Mais puis qu’en tant de lieux vostre gloire est connuë,
Puis que jusques icy vous l’avez maintenuë
Claire et haute en degré, faites pour l’advenir
Qu’avec le mesme honneur puissiez l’entretenir.
Qui acquiert fait beaucoup, mais il fait davantage,
Qui, l’ayant bien acquis, garde son heritage.
Si vous avez bien fait quand vos corps ont vescu,
Or qu’en estes privez, d’un courage invaincu
Faites encores mieux, monstrant par vostre force
Que les corps ne sont rien qu’une debile escorce. »
Ainsi le dieu d’enfer animoit ses esprits,
Quand le preux Mandricard, qui de gloire est épris,
S’escrie : « Ô roi des morts ! laisse-moy l’entreprise
De punir ce vanteur, qui tes forces mesprise ;
Je le rens sans pouvoir, captif de ta grandeur.

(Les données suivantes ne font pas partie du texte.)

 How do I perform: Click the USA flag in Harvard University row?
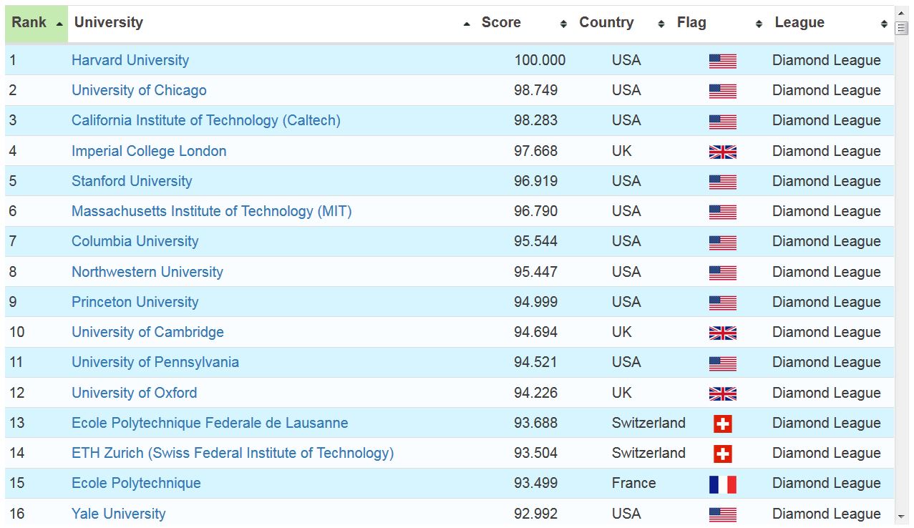(722, 62)
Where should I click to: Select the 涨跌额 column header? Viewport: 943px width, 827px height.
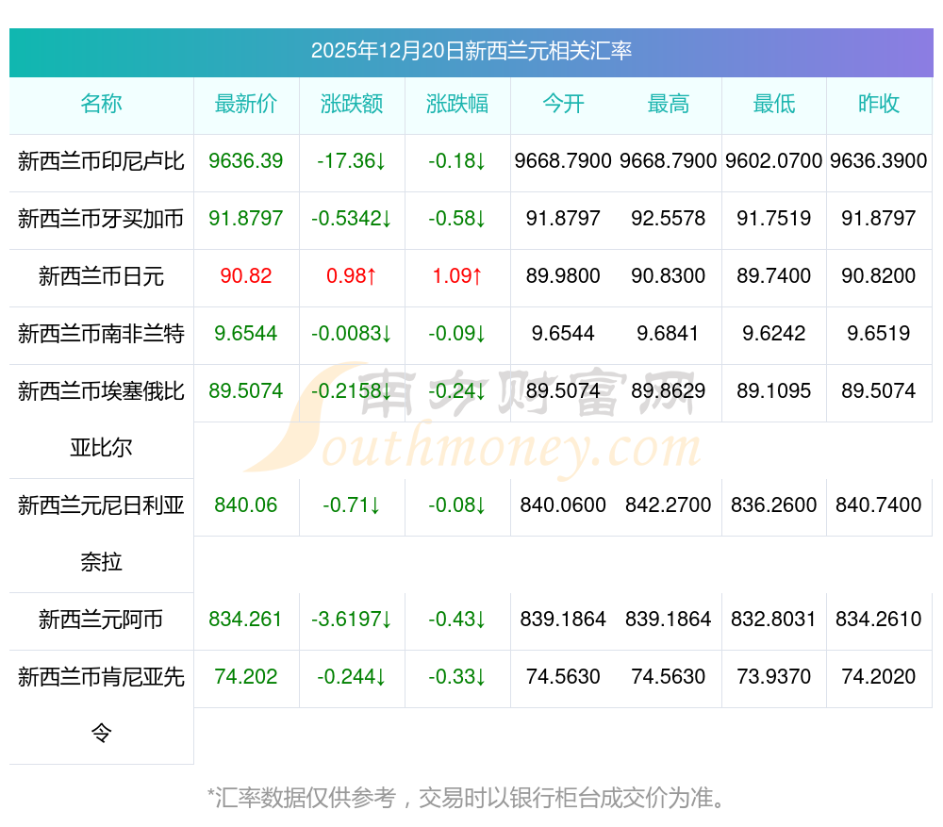[352, 105]
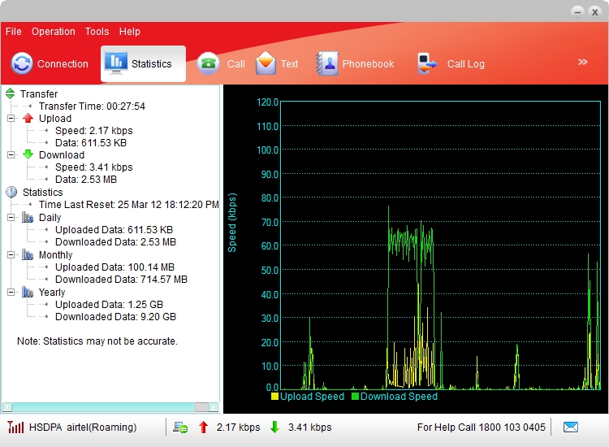Viewport: 609px width, 447px height.
Task: Open the Operation menu
Action: coord(54,32)
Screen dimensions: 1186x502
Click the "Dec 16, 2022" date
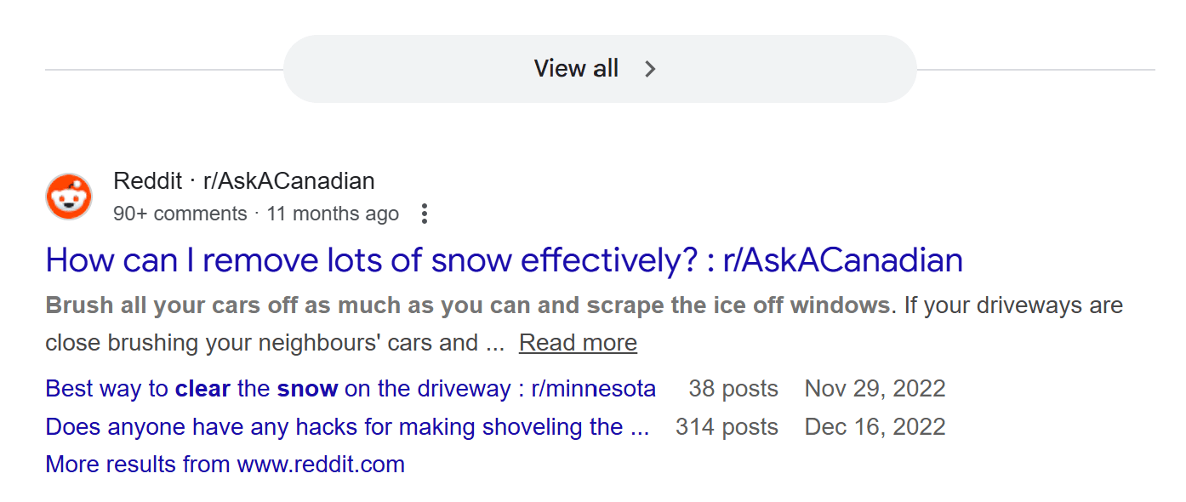[x=875, y=426]
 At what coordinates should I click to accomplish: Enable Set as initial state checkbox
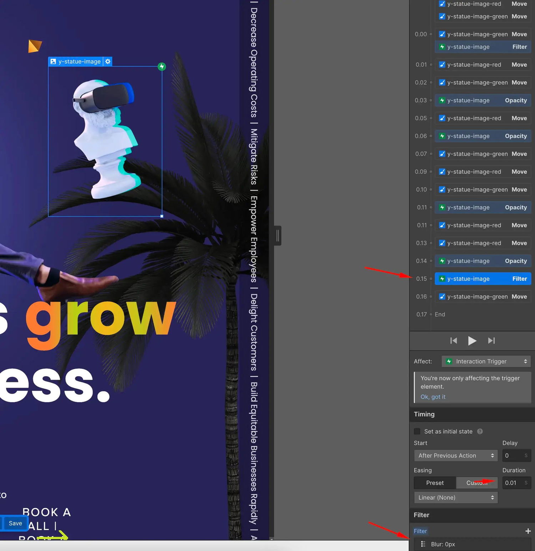tap(417, 431)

Mais devant, s’il te plaist, appaise un peu l’ardeur
De la rage d’Amour, qui me tient tout en flame,
Et qui, comme un vautour, se repaist de mon ame.

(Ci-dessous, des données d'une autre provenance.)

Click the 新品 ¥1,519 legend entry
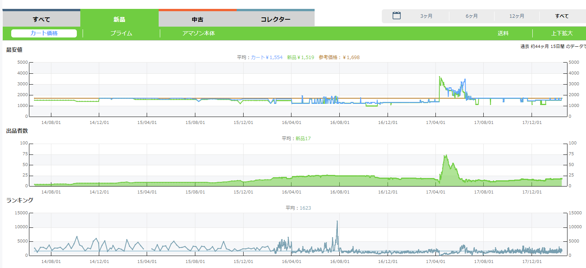 click(x=300, y=58)
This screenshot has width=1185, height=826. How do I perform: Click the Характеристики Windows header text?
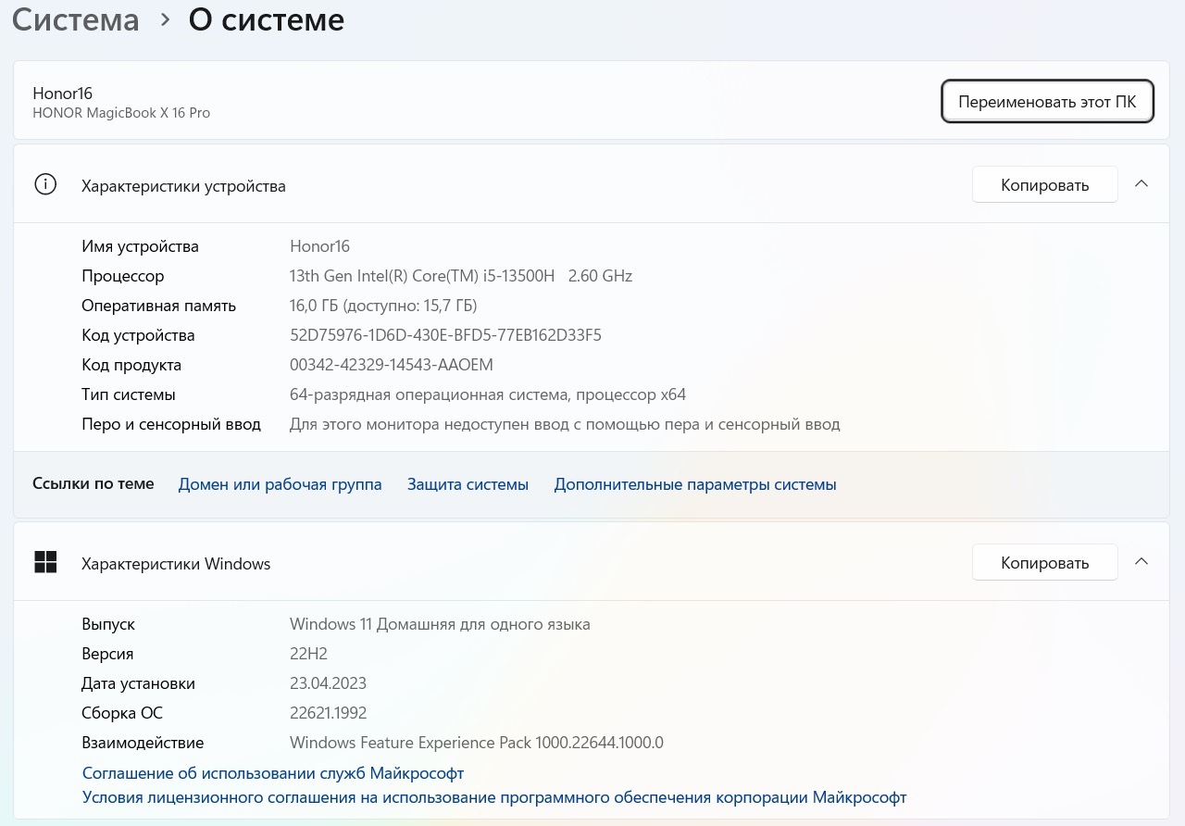point(176,564)
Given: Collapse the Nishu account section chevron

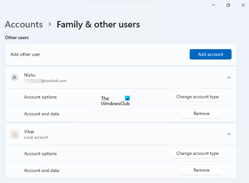Looking at the screenshot, I should [x=229, y=77].
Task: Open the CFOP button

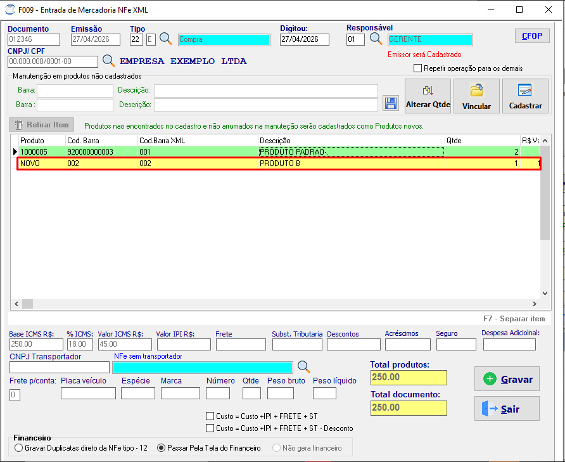Action: [532, 35]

Tous ces autres tourmens, punisseurs des mesfaits,
Les cris, l’horreur, l’effroy, les serpens contrefaits,
La faim du Phrygien, le travail des Belides,
Le fouët ensanglanté des fieres Eumenides,
Et tout le plus cruel qui soit icy dedans,
La torture, la rouë et les flambeaux ardans,
Ne me blessent point tant que l’amoureuse rage,
Qui d’ongles et de dents cruellement m’outrage.
S’il te plaist pour un peu sa rigueur moderer,
Laisse-moy faire apres, je te veux asseurer,
Non sans plus du payen qui brave te fait craindre,
Mais je veux Jupiter et Neptune contraindre
De te payer tribut, et que, victorieux,
Tu sois dieu de la mer, des enfers et des cieux.
Il reste seulement que l’amour qui me tuë
D’un trespas renaissant sa fureur diminuë. »
Il se tourne à ces mots, regardant fierement,
Comme par un dédain, Gradasse et Agramant.
« Retournez, ce dit-il, retournez sur la terre.